A slim woman in a bright purple sweater came up to me. Her hair was tarnished-silver gray and cut in a bob. “I have a question,” she said. “You do free gift-wrapping, but where do the gifts come from?”

“You buy and bring your gifts and we’ll wrap them for you,” I said.

She stared. She put her hand over her mouth and started to laugh. “Of course!” she chortled, shaking her head.

The golden dress. This window is dedicated to all the first responders, a holiday Thank You.

The golden dress. This window is dedicated to all the first responders, a holiday Thank You.

“Shredding and slicing, dividing and subdividing, the clocks of Harley Street nibbled at the June day, counselled submission, upheld authority, and pointed out in chorus the supreme advantages of a sense of proportion, until the mound of time was so far diminished that a commercial clock, suspended above a shop in Oxford Street, announced genially and fraternally, as if it were a pleasure of Messrs. Rigby and Loundes to give the information gratis that it was half-past one.”

Holiday Fantasy

Holiday Fantasy

I wrapped a Giant Book of Madlibs for a woman. It was for her grand-daughter. She got it at Copperfields…. I may have to go get one.
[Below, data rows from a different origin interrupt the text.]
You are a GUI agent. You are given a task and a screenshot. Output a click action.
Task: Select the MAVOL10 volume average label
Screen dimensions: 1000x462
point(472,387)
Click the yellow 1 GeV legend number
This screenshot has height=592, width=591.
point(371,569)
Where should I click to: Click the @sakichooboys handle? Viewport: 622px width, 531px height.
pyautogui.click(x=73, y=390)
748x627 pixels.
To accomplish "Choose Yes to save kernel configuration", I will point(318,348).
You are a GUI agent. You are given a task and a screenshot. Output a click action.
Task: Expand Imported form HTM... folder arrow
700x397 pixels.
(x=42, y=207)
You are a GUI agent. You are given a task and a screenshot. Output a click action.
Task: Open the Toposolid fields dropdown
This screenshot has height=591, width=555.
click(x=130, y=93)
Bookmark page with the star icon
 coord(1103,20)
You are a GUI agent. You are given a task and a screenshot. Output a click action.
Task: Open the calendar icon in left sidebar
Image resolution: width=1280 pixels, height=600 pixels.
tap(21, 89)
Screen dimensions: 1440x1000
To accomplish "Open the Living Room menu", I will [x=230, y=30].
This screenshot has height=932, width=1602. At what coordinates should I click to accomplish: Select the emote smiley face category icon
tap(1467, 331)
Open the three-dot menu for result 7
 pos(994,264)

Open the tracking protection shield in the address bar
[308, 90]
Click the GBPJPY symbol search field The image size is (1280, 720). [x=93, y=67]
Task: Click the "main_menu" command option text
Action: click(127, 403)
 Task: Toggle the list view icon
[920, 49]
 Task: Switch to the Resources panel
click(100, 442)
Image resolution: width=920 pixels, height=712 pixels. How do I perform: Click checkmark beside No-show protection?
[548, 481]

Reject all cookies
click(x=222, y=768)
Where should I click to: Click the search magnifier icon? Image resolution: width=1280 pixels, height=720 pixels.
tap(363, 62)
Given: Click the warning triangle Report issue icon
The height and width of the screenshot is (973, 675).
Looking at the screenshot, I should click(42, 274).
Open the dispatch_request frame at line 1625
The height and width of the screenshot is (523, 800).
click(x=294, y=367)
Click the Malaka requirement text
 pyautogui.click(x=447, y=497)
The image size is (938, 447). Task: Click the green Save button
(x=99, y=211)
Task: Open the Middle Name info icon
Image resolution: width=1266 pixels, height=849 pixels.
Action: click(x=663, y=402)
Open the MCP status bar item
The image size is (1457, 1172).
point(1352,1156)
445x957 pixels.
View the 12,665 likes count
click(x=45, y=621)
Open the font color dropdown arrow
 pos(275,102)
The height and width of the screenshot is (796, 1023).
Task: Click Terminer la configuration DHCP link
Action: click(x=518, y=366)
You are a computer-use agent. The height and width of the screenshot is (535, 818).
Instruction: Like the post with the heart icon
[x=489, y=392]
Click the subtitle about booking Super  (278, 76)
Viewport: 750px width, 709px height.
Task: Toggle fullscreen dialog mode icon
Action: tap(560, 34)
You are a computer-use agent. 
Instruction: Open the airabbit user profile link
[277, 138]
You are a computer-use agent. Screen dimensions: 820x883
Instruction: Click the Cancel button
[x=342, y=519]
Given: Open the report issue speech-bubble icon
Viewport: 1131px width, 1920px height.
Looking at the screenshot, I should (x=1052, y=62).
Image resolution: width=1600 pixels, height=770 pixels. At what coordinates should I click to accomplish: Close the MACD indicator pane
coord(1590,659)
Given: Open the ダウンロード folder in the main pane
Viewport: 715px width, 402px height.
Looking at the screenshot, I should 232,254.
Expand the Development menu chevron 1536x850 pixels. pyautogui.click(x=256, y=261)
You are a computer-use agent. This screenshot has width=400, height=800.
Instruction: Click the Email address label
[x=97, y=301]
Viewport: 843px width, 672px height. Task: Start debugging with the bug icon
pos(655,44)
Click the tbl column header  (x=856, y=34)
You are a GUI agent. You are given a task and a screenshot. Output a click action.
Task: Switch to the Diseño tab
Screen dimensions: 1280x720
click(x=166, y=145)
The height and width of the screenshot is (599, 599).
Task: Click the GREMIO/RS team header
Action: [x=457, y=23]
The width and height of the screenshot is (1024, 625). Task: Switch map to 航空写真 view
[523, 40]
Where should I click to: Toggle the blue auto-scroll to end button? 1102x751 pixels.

For another woman I wrapped a book of activities to do in Napa and Sonoma counties. She bought it for her mother who just moved here. She also bought a beautiful book of wildlife photography, and I wrapped that in dark blue paper with silver stars.

*

The library is offering a fine-amnesty program, Food for Fines, through the end of the year. Bring some canned food for the food bank, and they will expunge your fines.

*

Throughout the book, Clarissa orders, exhorts, pleads with people to, “Remember the party! Remember my party!” Woolf never needs to use words like “plead,” or “exhort.” The placing of the dialogue, the cadence of it, carry Clarissa’s panic nicely. Clarissa is fifty-two. Her only child is an adolescent who has been drawn into the circle of a bitter, deeply religious woman who is completely different from Clarissa. Clarissa’s husband was invited to luncheon at Lady Bruton’s, whose luncheons are said to be most amusing, but Clarissa was not included.

Clarissa is a perfect hostess. Everyone says so. Even Peter Walsh, who says it to wound her (because she could, somehow, have been so much more), says it. So why is she so anxious?

*

On my second-day shift a stooped, white-haired man came up to the table. He put down a tiny bath-duckie. I wondered if he wanted me to wrap it. It’s a working-class duck, with a hard hat, a safety vest and a sledge hammer over one shoulder, if ducks have shoulders, if bath-ducks have shoulders. “This is for you,” he said.

“For me?” I said, like the heroine in a 1930s romantic novel. “Well, thank you.”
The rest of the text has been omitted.